## TASK DATA

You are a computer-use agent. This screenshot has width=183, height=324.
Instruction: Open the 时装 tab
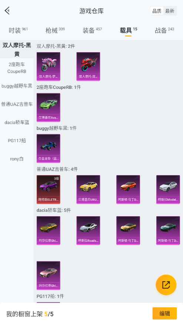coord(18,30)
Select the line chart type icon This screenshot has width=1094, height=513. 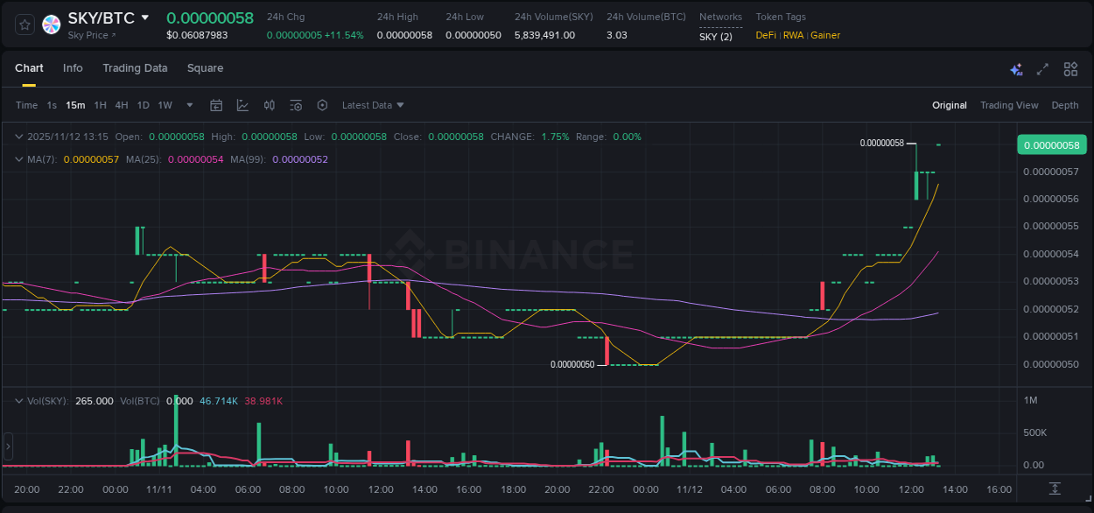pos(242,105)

* * *

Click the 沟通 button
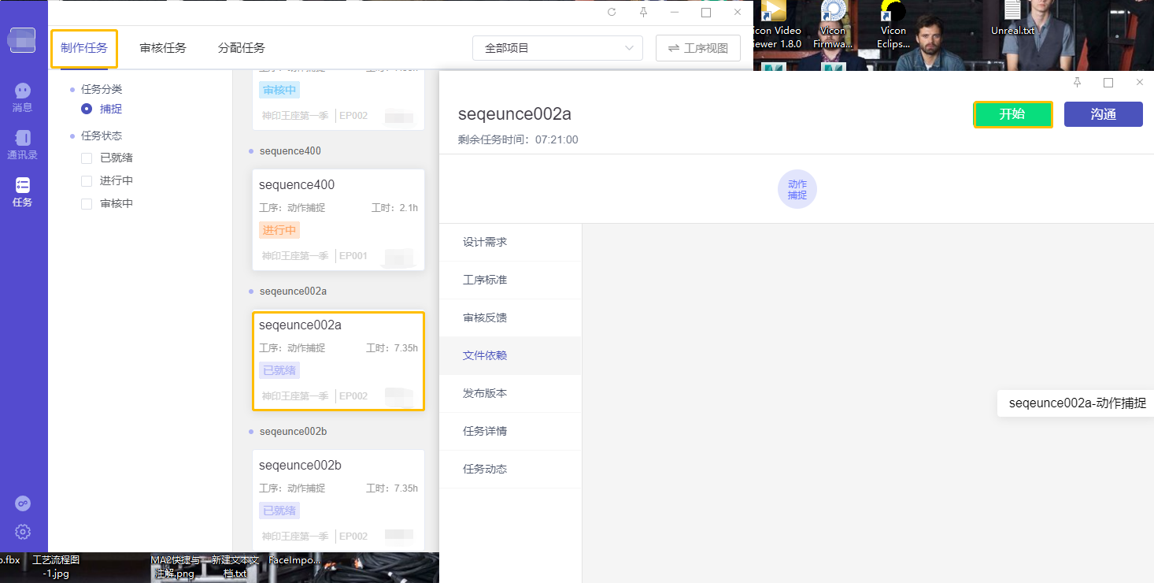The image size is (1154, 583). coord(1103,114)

---

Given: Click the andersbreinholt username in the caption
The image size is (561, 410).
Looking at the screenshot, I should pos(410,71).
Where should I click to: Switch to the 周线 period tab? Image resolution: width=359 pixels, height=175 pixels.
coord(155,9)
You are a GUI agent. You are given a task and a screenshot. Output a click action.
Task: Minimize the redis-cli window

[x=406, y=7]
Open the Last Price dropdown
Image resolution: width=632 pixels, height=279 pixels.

## SHORT EXERCISE
Output the lines from the one with "Given: Click the" to the one with "[x=406, y=7]" exactly as they appear.

## ANSWER TO THIS EXERCISE
Given: Click the andersbreinholt username in the caption
The image size is (561, 410).
Looking at the screenshot, I should pos(410,71).
Where should I click to: Switch to the 周线 period tab? Image resolution: width=359 pixels, height=175 pixels.
coord(155,9)
You are a GUI agent. You are given a task and a screenshot. Output a click action.
Task: Minimize the redis-cli window

[x=406, y=7]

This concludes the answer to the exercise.